The MBA Career Services & Employer Alliance has released the latest batch of data from its 2017 MBA CSEA Fall Recruiting Trends Survey and they show business schools reporting strong recruiting activity for MBA and specialized master’s students in the technology and consulting sectors — as well as others — compared with last fall. The report, based on surveys completed between January and February 2018 by 94 MBA CSEA member schools (77% of which were in the United States), shows that over 71% of responding institutions reported an increase in recruiting activity for the tech sector for full-time MBA students — a significant, 18-point jump from the 53% that reported an increase in the 2016 survey. Rounding out the top five sectors for increases in recruiting activity: healthcare (50.6%), consulting (45.8%), financial services (39.8%), and real estate (35.5%).

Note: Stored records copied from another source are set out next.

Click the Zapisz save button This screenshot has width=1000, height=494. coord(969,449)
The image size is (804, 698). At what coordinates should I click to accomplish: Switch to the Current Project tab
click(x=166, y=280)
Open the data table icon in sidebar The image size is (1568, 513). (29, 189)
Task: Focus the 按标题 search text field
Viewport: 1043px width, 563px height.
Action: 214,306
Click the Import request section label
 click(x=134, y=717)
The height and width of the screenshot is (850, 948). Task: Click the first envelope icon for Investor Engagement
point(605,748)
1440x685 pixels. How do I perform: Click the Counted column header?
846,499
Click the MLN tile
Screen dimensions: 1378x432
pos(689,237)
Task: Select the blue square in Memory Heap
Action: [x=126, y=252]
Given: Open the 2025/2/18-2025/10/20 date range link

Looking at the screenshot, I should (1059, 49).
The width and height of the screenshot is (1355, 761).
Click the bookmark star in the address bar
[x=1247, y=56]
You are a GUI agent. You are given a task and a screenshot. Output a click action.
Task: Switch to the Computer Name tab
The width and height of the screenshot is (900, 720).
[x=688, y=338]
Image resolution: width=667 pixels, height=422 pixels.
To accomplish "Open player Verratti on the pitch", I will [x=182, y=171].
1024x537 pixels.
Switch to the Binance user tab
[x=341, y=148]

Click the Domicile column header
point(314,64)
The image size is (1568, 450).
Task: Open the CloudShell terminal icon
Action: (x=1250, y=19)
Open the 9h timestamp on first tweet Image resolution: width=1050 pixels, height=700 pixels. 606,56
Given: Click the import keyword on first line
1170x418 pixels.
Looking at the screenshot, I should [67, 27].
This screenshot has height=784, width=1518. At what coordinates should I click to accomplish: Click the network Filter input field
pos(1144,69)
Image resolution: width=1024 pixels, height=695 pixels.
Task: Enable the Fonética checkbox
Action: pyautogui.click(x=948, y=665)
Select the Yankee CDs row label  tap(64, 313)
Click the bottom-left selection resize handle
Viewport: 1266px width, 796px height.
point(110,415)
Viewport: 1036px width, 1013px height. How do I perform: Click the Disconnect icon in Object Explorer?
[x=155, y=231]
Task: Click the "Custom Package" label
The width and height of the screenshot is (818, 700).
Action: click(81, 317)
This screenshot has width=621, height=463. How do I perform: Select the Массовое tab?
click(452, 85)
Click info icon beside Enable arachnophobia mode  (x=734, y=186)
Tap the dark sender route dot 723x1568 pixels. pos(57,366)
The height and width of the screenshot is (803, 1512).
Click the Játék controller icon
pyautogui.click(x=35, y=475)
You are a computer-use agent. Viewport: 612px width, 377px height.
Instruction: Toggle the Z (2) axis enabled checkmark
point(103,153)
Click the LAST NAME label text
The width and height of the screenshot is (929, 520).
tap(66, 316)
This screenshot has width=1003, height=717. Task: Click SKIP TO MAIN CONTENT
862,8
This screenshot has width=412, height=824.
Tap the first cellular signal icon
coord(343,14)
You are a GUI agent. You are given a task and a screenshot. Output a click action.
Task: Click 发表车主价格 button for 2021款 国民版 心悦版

According to MBA CSEA, only one sector reported a decrease in the percentage of institutions reporting an increase in full-time MBA hiring: government. The sectors with the largest percentage of institutions reporting a decrease in recruiting activity were consumer packaged goods (26.8%), energy (23.8%), and consulting (20.5%). Nonprofits, hospitality, and consumer packaged goods reported the largest changes versus the 2016 results in terms of percentage of respondents reporting a decrease.


The MBA CSEA is a professional association for individuals in graduate business career services and employers. It has more than 800 members at more than 200 schools worldwide. This time last year it reported what some considered an alarming slowdown in MBA recruiting, announcing that just 41% of schools reported an increase in on-campus recruiting for full-time MBA students — a 24-point drop from the previous year, when 65% of respondents reported an increase. Similar results were seen for part-time MBA programs — 23% of schools reported a recruiting increase, a 23-point drop — and for specialized master’s programs, with 23% reporting a recruiting increase, a 32-point decline.

Full-time MBA programs identifying themselves as ranked from Nos. 21-50 reported the sharpest decrease (42%) in recruiting in 2016; in comparison, in 2015, 83% of this group reported increased recruiting activity. “It’s difficult to say for certain” what might have led to the mid-ranked MBA programs experiencing such a recruiting reversal, MBA CSEA Executive Director Megan Hendricks told Poets&Quants last year. “We have observed in the past that during a strong economy where recruiting is more competitive, companies tend to expand the number of schools at which they recruit.

“As most companies tend to assess their recruiting needs on a yearly basis due to changing needs, it could be that schools that were added during a strong economy are the first to see a reduction when recruiting is more stable.”


Led by tech, the turnaround seems well underway. Besides leading the way in full-time MBA recruitment, 60% of responding institutions reported an increase in the technology sector for recruiting activity for part-time MBA students, up from 41% in the 2016 survey; and nearly 58% of institutions reported an increase in tech sector recruiting activity for specialized master’s students. This, too, is a significant jump, up from 44% in the 2016 survey.

For part-time MBAs, consulting (35.0%), financial services (31.6%), healthcare (31.6%), and energy (31.6%) round out the top five sectors in terms of increases in recruiting activity. For specialized master’s programs, the top five is rounded out by financial services (57.1%), consulting (50.0%), healthcare (32.1%), and real estate (21.7%).

In keeping with previously announced findings and Hendricks’ statement last year that “We’re hearing from schools that companies are increasingly cautious right now due to the uncertainty about immigration and the H-1B lottery,” MBA CSEA also provided a snapshot of international student recruitment that shows a clear decline in activity across the board. Tech again leads the way with 41.9% saying there has been increased recruitment activity, followed by consulting (29.0%), but after that it gets grim. In three sectors — hospitality, manufacturing, and media/entertainment — no one reported increased activity, while four — consulting (41.9%), consumer packaged goods (44.0%), government (50.0%), and media (42.1%) — reported decreases of over 40%.